AICTE: Math’s, physics, chemistry Important for Engineering | StepInColleges
Published by : stepincollege
AICTE declared: The AICTE said on Friday that physics, chemistry, and mathematics will continue to be relevant subjects in engineering courses, but that state governments and institutions are not expected to offer these courses to students who did not study them in class 12. AICTE chairperson Anil Sahasrabudhe said at a press conference that students who select streams like Biotechnology, Textiles, or Agriculture Engineering would not have to study these subjects in class 12. According to the AICTE's approval handbook for 2021-22, physics and mathematics are no longer required to study engineering.

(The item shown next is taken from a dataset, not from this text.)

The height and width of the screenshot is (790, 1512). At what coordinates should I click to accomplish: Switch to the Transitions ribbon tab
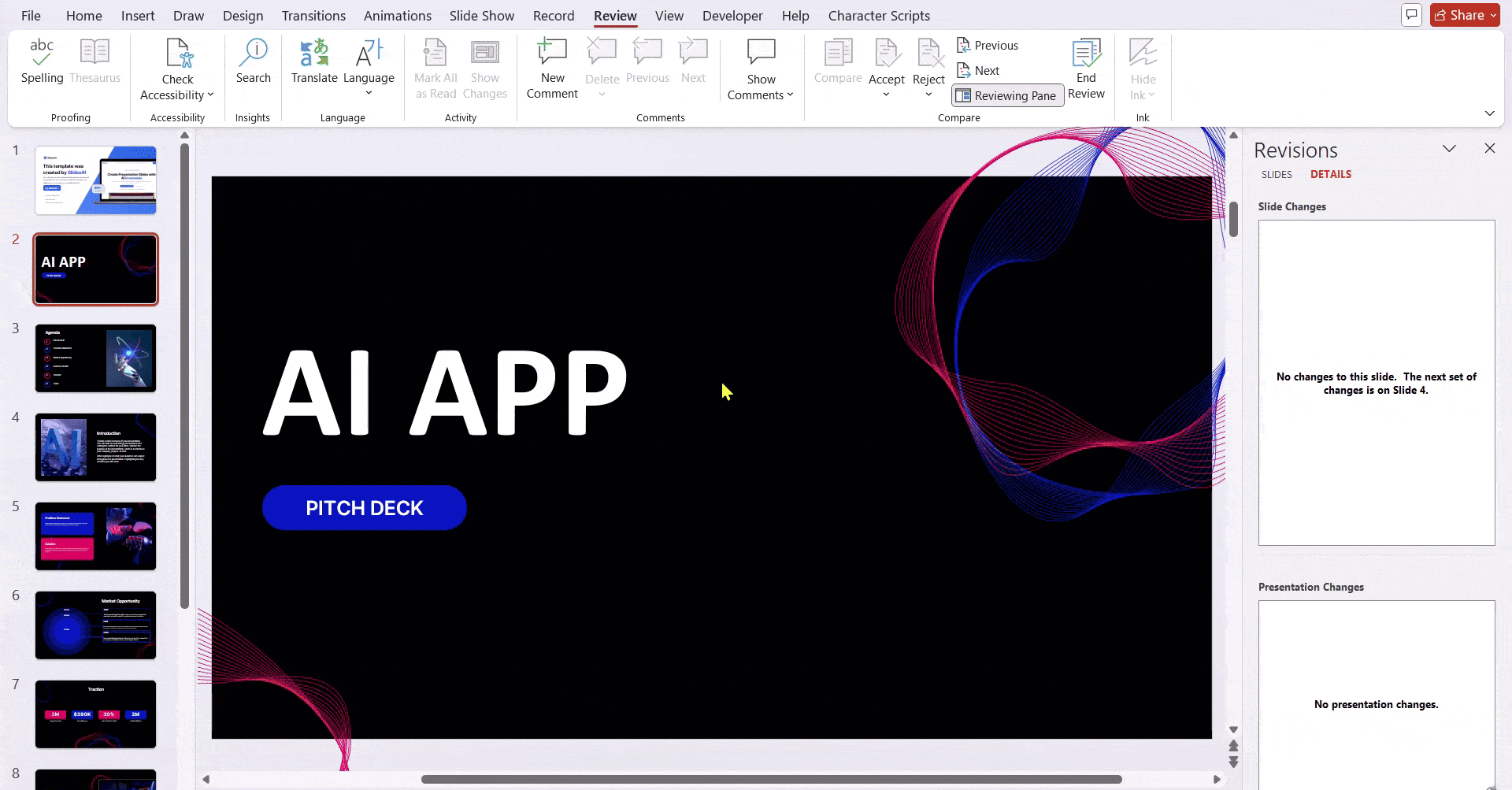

PCM Important for Engineering: AICTE
According to Sahasrabudhe: "Physics, Chemistry, and Mathematics will continue to be relevant subjects in many engineering fields, such as mechanical engineering; they will not go out of style. Students in streams such as Textile Engineering, Agriculture, and possibly Biotechnology, on the other hand, would have the choice of not studying the three subjects in class 12 and making up for them later via bridge courses "According to Sahasrabudhe.

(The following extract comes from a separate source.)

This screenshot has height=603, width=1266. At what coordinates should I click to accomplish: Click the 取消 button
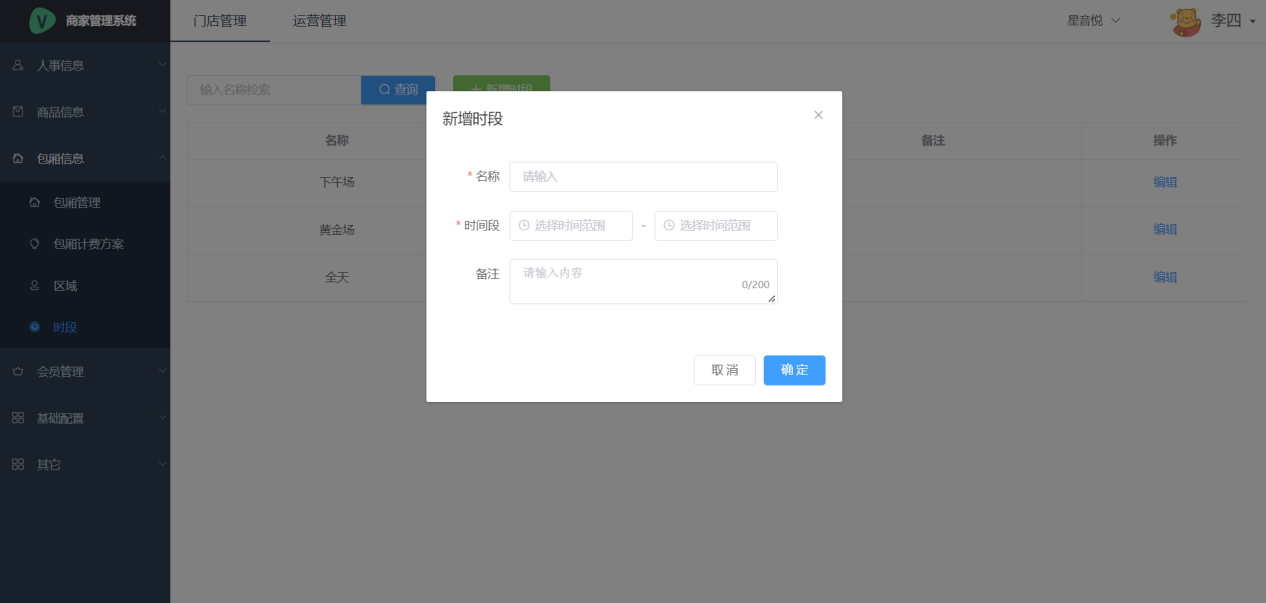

NEP: Physics, Mathematics, Chemistry, Computer Science, Electronics, Information Technology, Biology, Informatics Practices, Biotechnology, Technical Vocational subject, Engineering Graphics, Business Studies, and Entrepreneurship are among the 14 subjects mentioned in the technical regulator's revised regulations, which are aligned with reforms proposed in the current National Education Policy (NEP).
According to the revised rules of the All India Council for Technical Education, students must pass any three subjects (from the list) with a minimum of 45 percent in the class 12 board examination in order to apply for admission to undergraduate engineering courses. In the Approval Process Handbook 2021-22, the AICTE says, "Universities will provide appropriate bridge courses such as Mathematics, Physics, Engineering, Drawing, for students coming from diverse backgrounds to achieve optimal learning outcomes of the program."

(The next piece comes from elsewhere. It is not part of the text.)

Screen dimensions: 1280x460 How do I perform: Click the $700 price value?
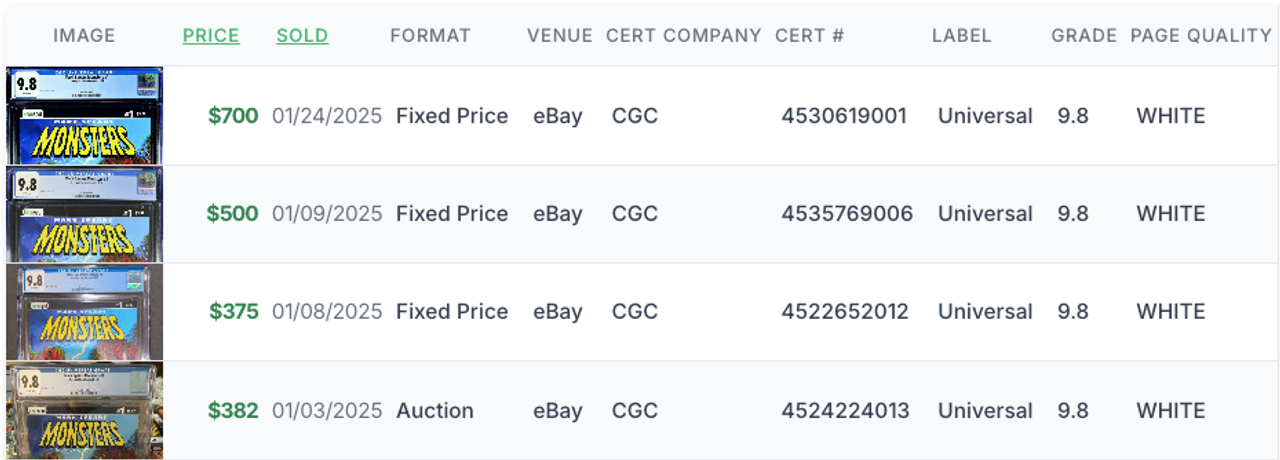click(233, 116)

"This year, during admission to an Agricultural Engineering or Agricultural Technology program where Physics, Chemistry, and Maths (PCM) are required, a classic case came up. Agricultural Chemistry is also available in open schooling and the CBSE. These institutes, on the other hand, only consider pure chemistry "Sahasrabudhe emphasized the significance of a multidisciplinary approach.
However, the chairperson emphasized that states and organizations are not required to change their existing mandatory PCM choice for admission to engineering programs. It is not a requirement for any of the states or universities to accept students from any of the three or ten or twelve courses specified there. "The same three subjects of math, physics, and chemistry may continue to be required by universities and state governments. Any three subjects can and should be permitted, but this is merely a window of opportunity that is available, not limited, coerced, or mandated ". The AICTE cited a recent survey in which 42 percent of current second, third, and fourth-year engineering students said that if given the chance, they would choose to pursue their course in their mother tongue.
"And it's not just Hindi-speaking students who claim they would have studied in Tamil if given the chance." He mentioned Hindi as the second language, Telugu as the third, Marathi as the fourth, and Kannada as the fifth.